MoR 01 - Die Macht und die Liebe
Wenn er nach Süden weiterziehen will, muß er den Fluß hier bei Tridentum überqueren. Also müssen wir ihn hier aufhalten.«
Catulus Caesar erhob sich. »Dann wollen wir diese Posse hinter uns bringen.« Er öffnete die Tür, gelassen und vollkommen beherrscht trat er vor seine Offiziere. Offenbar hatte er bereits mit der Reparatur seiner dignitas und auctoritas begonnen. »Wir können unsere Stellung hier nicht halten«, sagte er knapp und deutlich. »Deshalb ordne ich den vollständigen Rückzug an. Ich habe Lucius Cornelius alle notwendigen Anweisungen gegeben, ihr werdet von ihm eure Befehle erhalten. Es muß aber klar sein, daß das Wort ›Meuterei‹ nie gefallen ist. Haben wir uns verstanden?«
Die Offiziere murmelten zustimmend, erleichtert über die Entwicklung der Dinge.
Catulus Caesar drehte sich wieder zu dem Haus um. »Ihr könnt jetzt gehen«, sagte er über die Schulter.

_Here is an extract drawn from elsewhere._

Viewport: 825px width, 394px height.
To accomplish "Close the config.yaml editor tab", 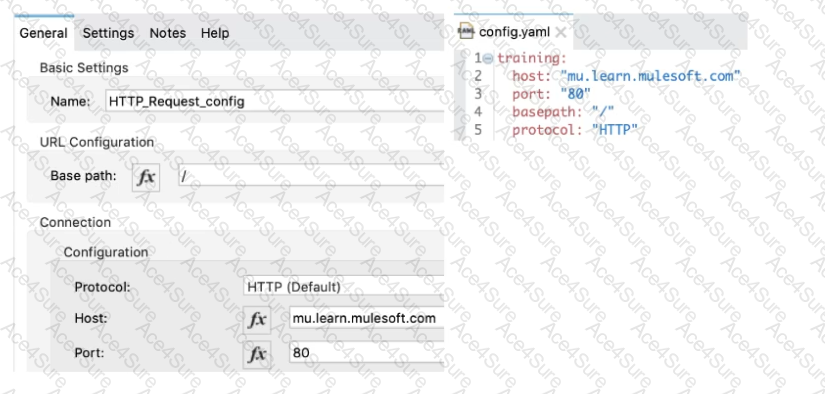I will tap(561, 33).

Als die Gruppe sich zerstreute, ging Gnaeus Petreius mit Sulla auf die Brücke zu. »Das ist ja noch einmal glimpflich verlaufen, schätze ich. Er hat sich besser aus der Affäre gezogen, als ich gedacht hätte, Lucius Cornelius. Besser als andere seiner Art, das schwöre ich.«
»Nun ja, hinter all seiner Überheblichkeit versteckt sich doch noch ein Verstand«, sagte Sulla leichthin. »Aber er hat recht: Das Wort ›Meuterei‹ sollten wir nicht mehr erwähnen.«
»Von mir wirst du es nicht hören!« sagte Petreius aus tiefster Überzeugung.

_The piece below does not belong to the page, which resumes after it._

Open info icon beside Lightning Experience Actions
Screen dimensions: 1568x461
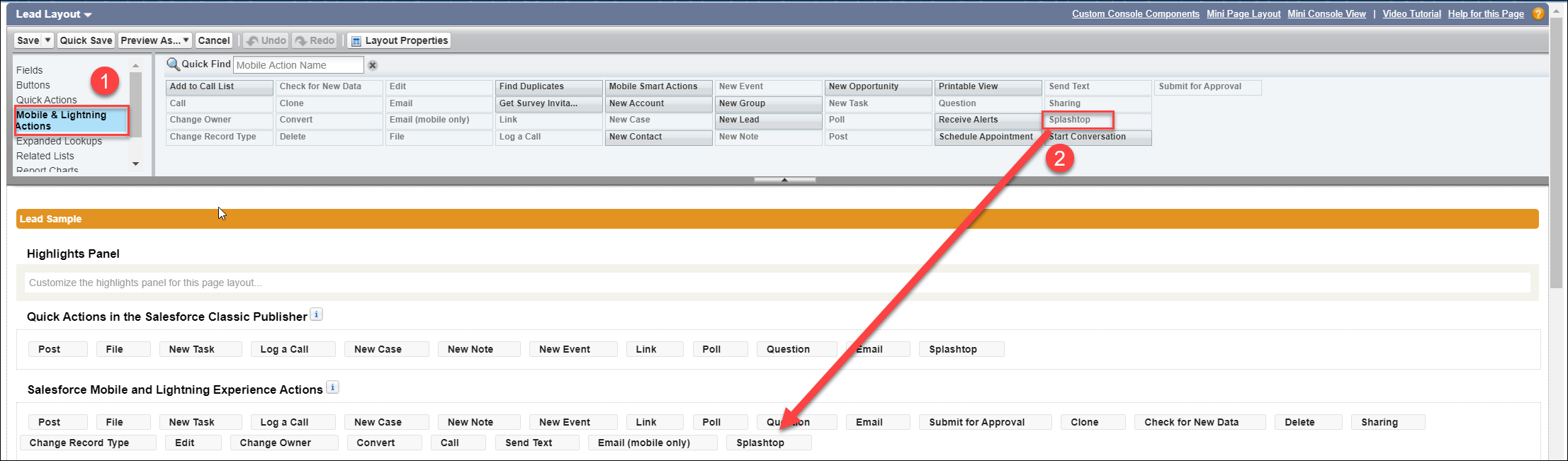[332, 387]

Inzwischen war es Nacht geworden, aber die Brücke wurde durch Fackeln erleuchtet, so daß Sulla und Petreius ohne Schwierigkeiten über die Bohlen schreiten konnten. Am anderen Ufer rannte Sulla voraus und rief den Zenturionen und Tribunen, die hinter ihm herkamen, seine Anweisungen zu: »Alle Legionen müssen beim ersten Tageslicht abmarschbereit sein! Die Ingenieure und alle Zenturionen treffen sich hier mit mir eine Stunde vor Tagesanbruch. Die Militärtribunen kommen jetzt sofort zu mir.«
»Bin ich froh, daß wir ihn haben!« sagte Gnaeus Petreius zum zweiten Zenturio seiner Legion.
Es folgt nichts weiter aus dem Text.